Caixin
Jun 21, 2019 05:17 AM
POLITICS & LAW

Former Interpol Chief Pleads Guilty to Taking Bribes

Meng Hongwei. Photo: Bloomberg
Meng Hongwei. Photo: Bloomberg

The former Interpol President Meng Hongwei pleaded guilty in a Tianjin court to taking 14.46 million yuan ($2.11 million) in bribes, making his first public appearance in months.

Meng, the first Chinese head of the global law enforcement agency, stood trial at Tianjin No. 1 Intermediate People's Court Thursday, months after he came under investigation. He is one of the highest-ranking officials to fall from grace in China’s sweeping campaign to clean up corruption in government and at state-owned enterprises.

Chinese authorities confirmed in October 2018 that Meng was under investigation for allegedly accepting bribes, days after his wife reported he was missing after a return trip to China from Lyon, France, where Interpol is based.

According to the Tianjin court, Meng was accused of taking the bribes between 2005 and 2017, when he was a vice public security minister and the director of the China Coast Guard. Meng used his power to seek personal gain and accepted payoffs in exchange for business and promotion favors, according to the indictment.

Meng pleaded guilty, and the court said it will pronounce sentence at a later date.

The 66-year-old Meng spent more than 40 years in China’s public security system. He was named vice minister of public security in 2004 and took the concurrent posts of deputy director of the State Oceanic Administration and director of the China Coast Guard in 2016.

He was appointed president of Interpol in November 2016 and was scheduled to serve until 2020. Interpol coordinates governments of member countries in searching for missing people and fugitives.
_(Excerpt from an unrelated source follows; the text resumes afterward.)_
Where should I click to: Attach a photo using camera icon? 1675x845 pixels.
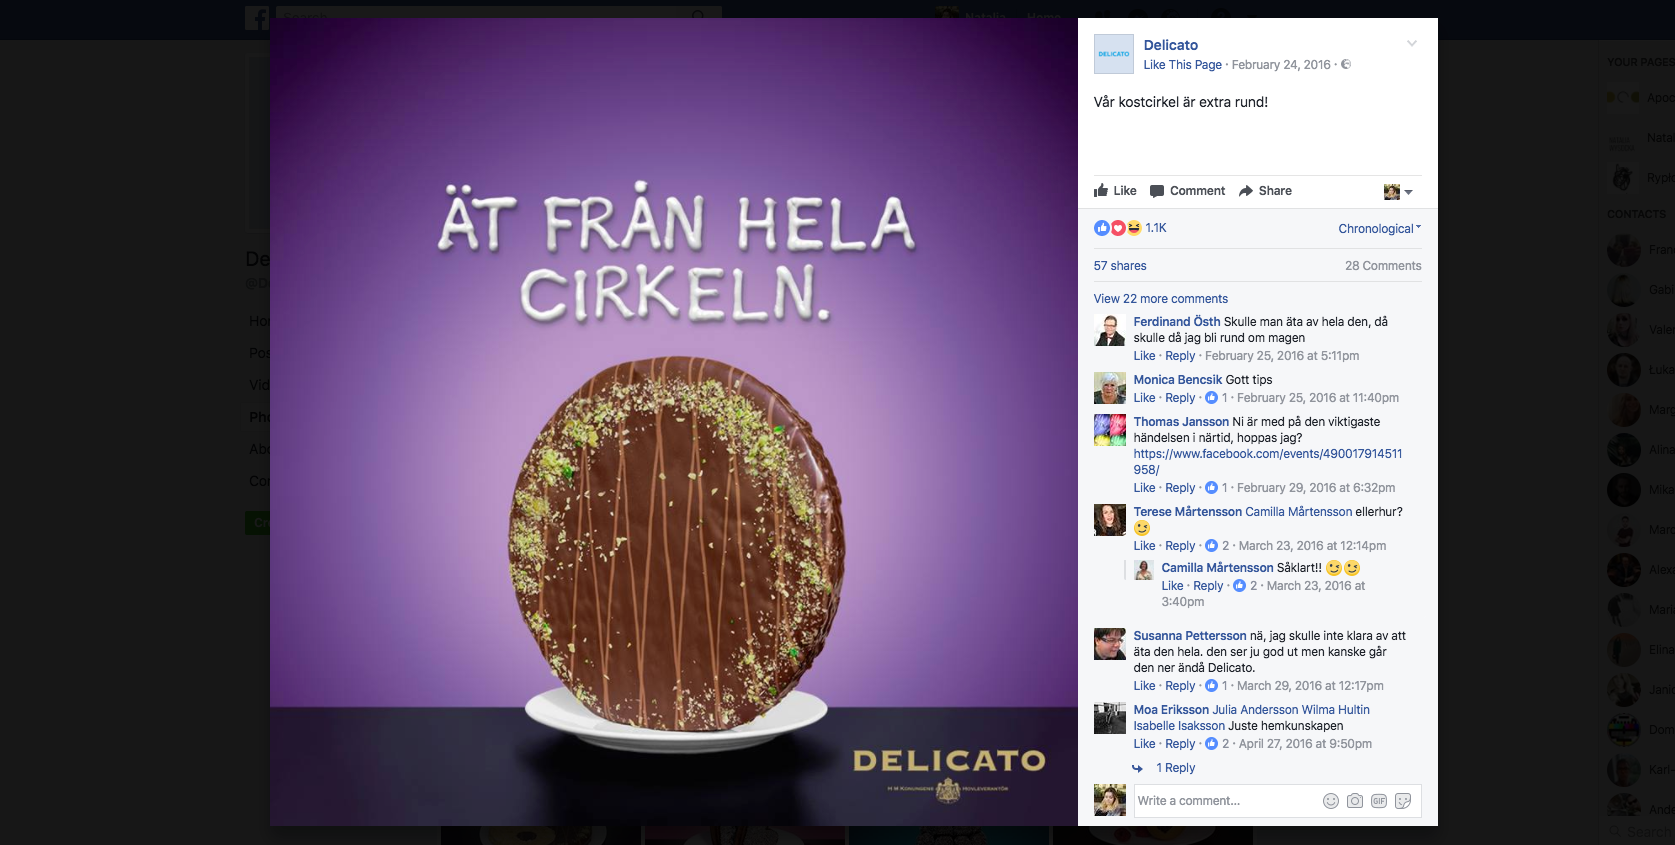(1355, 801)
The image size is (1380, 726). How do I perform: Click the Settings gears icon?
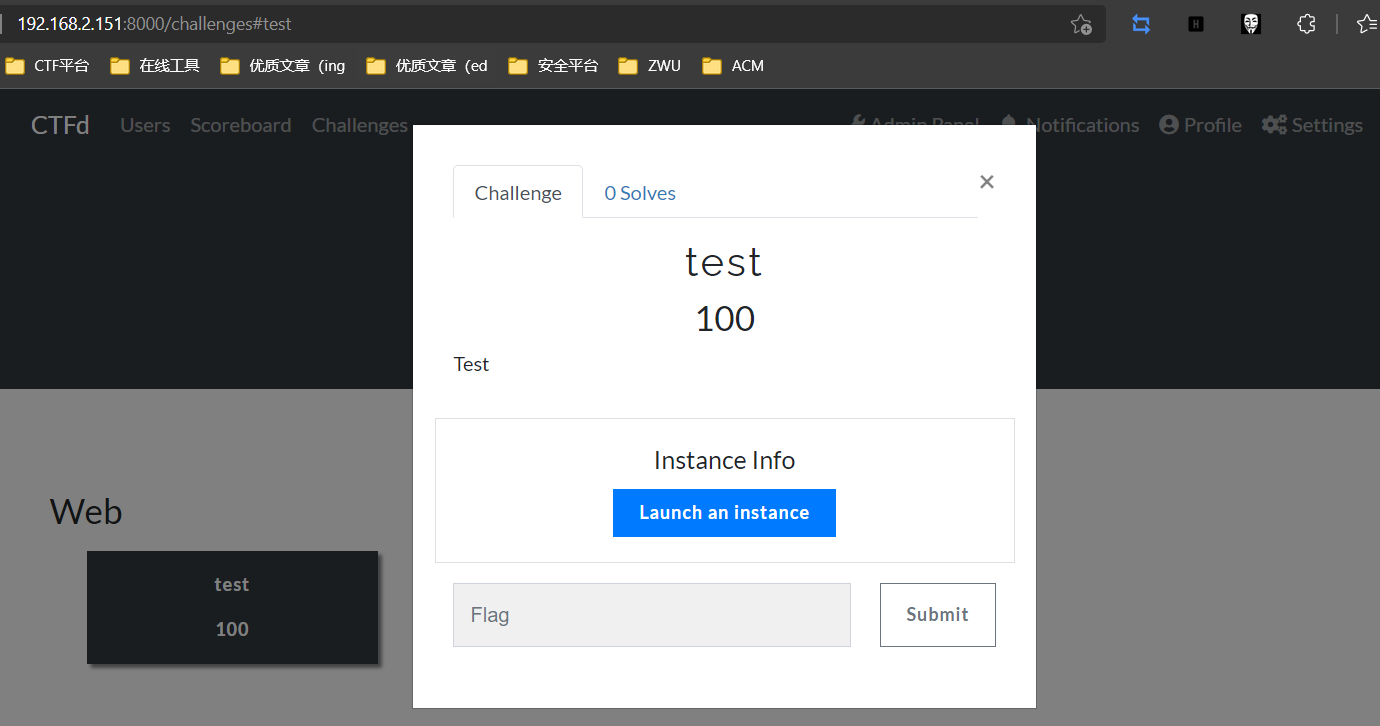click(x=1274, y=125)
However, it has no enforcement power to carry out detentions.

On the same day that China’s National Supervision Commission announced the investigation of Meng on Oct. 7, Interpol said it received Meng’s resignation “with immediate effect.”

In a strongly worded statement issued the following day, China’s Ministry of Public Security said Meng “only had himself to blame” for the investigation and called for the “conscientious use of the legal system to regulate and restrict power.”

Meng’s investigation was part of an effort to “thoroughly purge the poisonous influence of Zhou Yongkang,” the statement said, referring to China’s former top security official, who was put under investigation in 2014 on corruption charges and sentenced to life in prison in 2015.

In late March, the official Xinhua News Agency reported that Meng had been expelled from the Communist Party of China and stripped of his administrative positions.

Meng was alleged to have seriously violated party discipline and was found to have a “twisted” understanding of power that led him to disobey party mandates, take bribes, “squander national assets,” and abuse his power to benefit people including his wife.

Meng’s wife, Gao Ge, also known as Grace Meng, was removed from the top political advisory body in Shandong province in January. Public records showed that Gao was elected a member of the Shandong Committee of the Chinese People’s Political Consultative Conference in 2013 and 2018.

Sources close to the matter told Caixin that Gao in 2011 was appointed the deputy chief of the China National Democratic Construction Association’s committee in Qingdao, Shandong province, with “backing from the provincial government.” The National Democratic Construction Association is one of the eight legally recognized political parties in China.

In addition to the political titles, Gao, with an economics doctoral degree from Peking University, is also a former independent director of Bank of Beijing Co., Ltd., a former vice president of Shandong-based trading company Hiking Group Co. and a current board member of state-owned Shandong Luxin Investment Holdings Group Co., business registration records show.

She held senior management positions in other companies including China Taiping Insurance Group, Yinhua Fund Management Co. and Hi Sun Technology (China) Ltd. It is unclear about Gao’s whereabouts.